Dr Jennifer Unsworth describes how biomimicry is inspiring technological breakthroughs in the materials science sector
A wave of research activity taking its inspiration from the natural world is leading to the development of some innovative solutions to long-standing engineering problems.
Although ‘biomimicry’ is nothing new, recent advances in the genetic sequencing methods, which are now widely used in research laboratories, have made it possible to view natural biological designs or processes in a new way. In some instances, this is inspiring engineers to develop novel technologies that replicate the way living things are structured or react to their environment.
Among the more eye-catching inventions to be publicised recently is one that takes its inspiration from an unpopular garden pest – the slug. Scientists at Japan’s National Institute of Advanced Industrial Science & Technology have been developing a new anti-icing surface technology made from a ‘self-lubricating organogel (SLUG)’ after observing slugs in the environment.
Inspired by a process known as ‘syneresis’, the organogel is capable of excreting a liquid repellent-substance under certain conditions. The organogel is held in a matrix of silicone resin and, once it is cured, the mix can be applied to surfaces as an almost transparent, solid-film coating. Due to the distinctive properties of the organogel, the process of syneresis is reversible and reacts to changes in temperature. When the temperature drops below freezing, a substance is excreted from the coating, which prevents ice from sticking to the surface it has been applied to. When the temperature climbs again, the liquid returns back to the coating.
In terms of its application, this innovative anti-icing surface technology could be applied to aircraft wings to prevent ice deposits from building up during flight. It could also be applied to surfaces on trains and boats that are prone to icing over in a similar way. Some other potential applications include frozen food processing and packaging; cryogenic metal moulds or as an additive in high-tech paints to prevent ice sticking to various objects.
Alternative anti-icing technologies in the pipeline include a process known as interfacial cavitation, which is being developed by research scientists at the University of Michigan in the USA. This technology brings composite materials together, which perform differently under stress. The low level movement that occurs between the two could help to disrupt and dislodge ice particles.
In another example of biomimicry, researchers at Yale University in the USA have been taking their inspiration from gecko feet in a bid to develop polymeric micropillars, which can be used to remove dust particles from a substrate without causing damage. The technology mirrors the way that gecko feet make close contact with the surface they are walking on.

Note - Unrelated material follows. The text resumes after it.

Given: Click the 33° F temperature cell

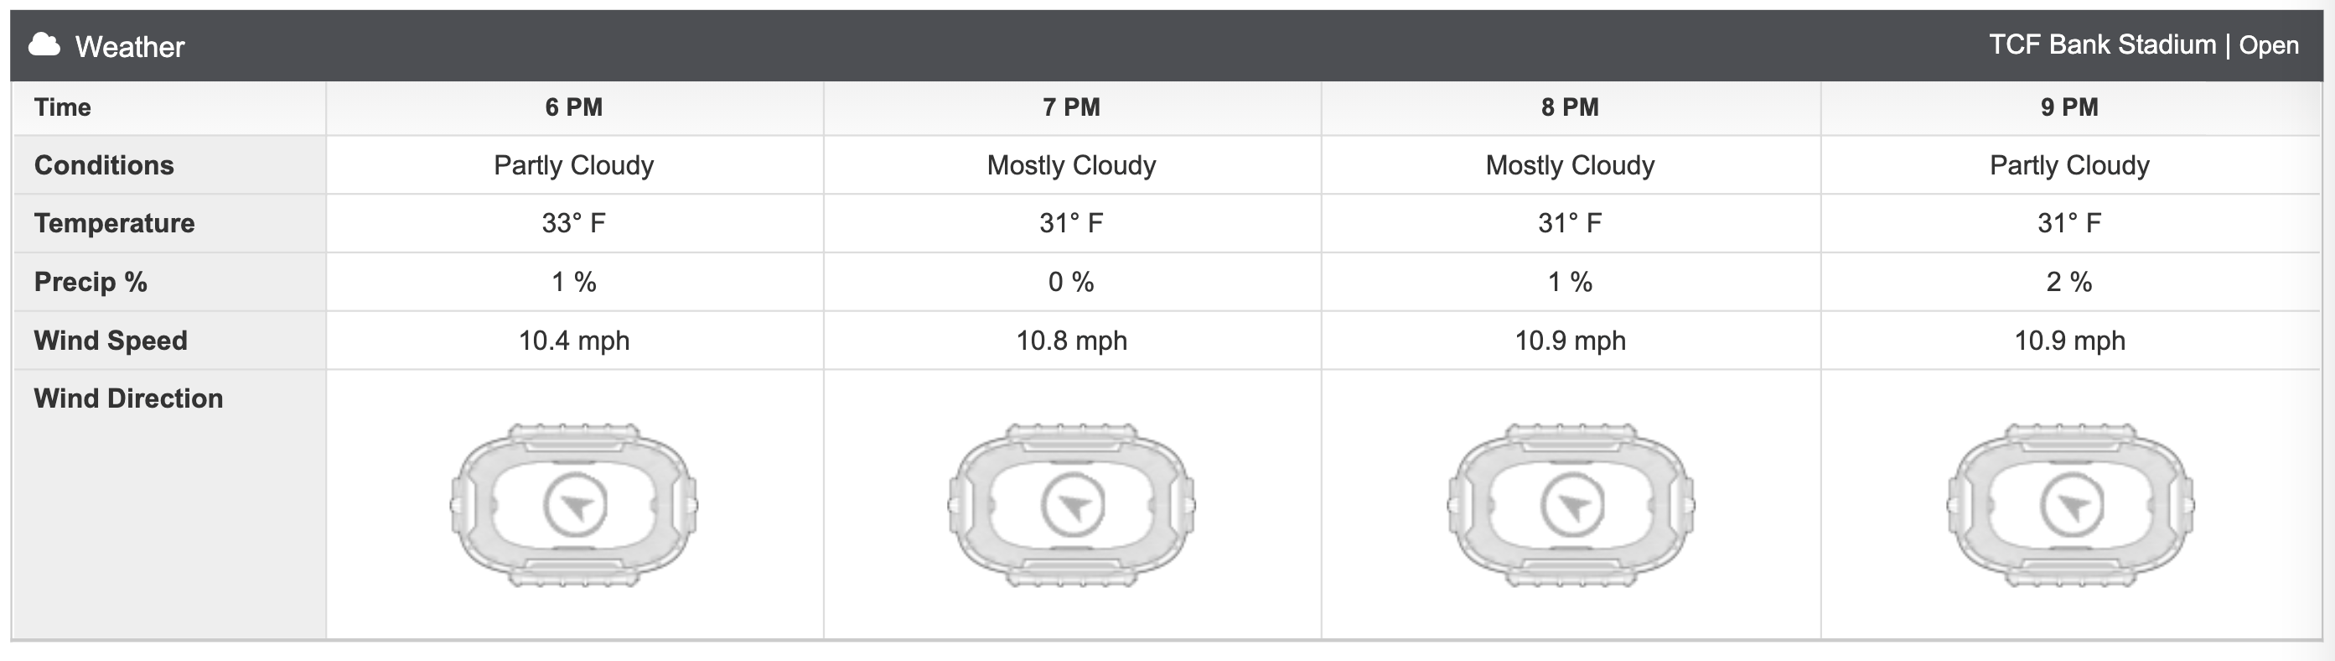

As patent applications are not published until at least 18 months after their earliest filing date, it is not yet certain whether the Japanese inventor of this particular self-lubricating organogel has applied for patent protection. However, it is highly likely that they will have done so, particularly as the organisation has a strong track record in materials science innovation.
Due to the nature of the innovation process, the potential uses of a specific technology may not have been fully determined at the time that a patent application is filed. Whenever possible, it is advisable to include detailed examples of potential applications in the patent application.
As patents are a territorial right, a further consideration for inventors is which countries to pursue patent protection in. One example of a filing strategy for UK-based innovators is to file a UK patent application initially, which will allow the application owner up to 12 months to decide whether to file for protection overseas and, if so, where. A further option that is available to innovators is to file an international patent application, also known as a Patent Cooperation Treaty (PCT) application. A PCT covers up to 148 countries and allows the decision regarding the filing of individual patent applications in each of those countries to be deferred by 30 months from the earliest filing date.
Submitting an application for patent protection swiftly and prior to any disclosure is important as it will help to prevent rivals from copying the innovation, which could erode its commercial potential.
To obtain patent protection for innovations that have been inspired by the natural world, it is important to ensure that the innovations are not known and are inventive, for example by developing new materials or identifying new and unexpected applications for the materials.
There is no doubt that the practice of biomimicry is opening the door to a wide range of technological possibilities and this is an exciting opportunity for research scientists and materials scientists. With appropriate patent protection and strategic advice, more commercially viable breakthroughs should be expected in the near future.
Dr Jennifer Unsworth is a patent attorney and materials science specialist at intellectual property firm, Withers & Rogers.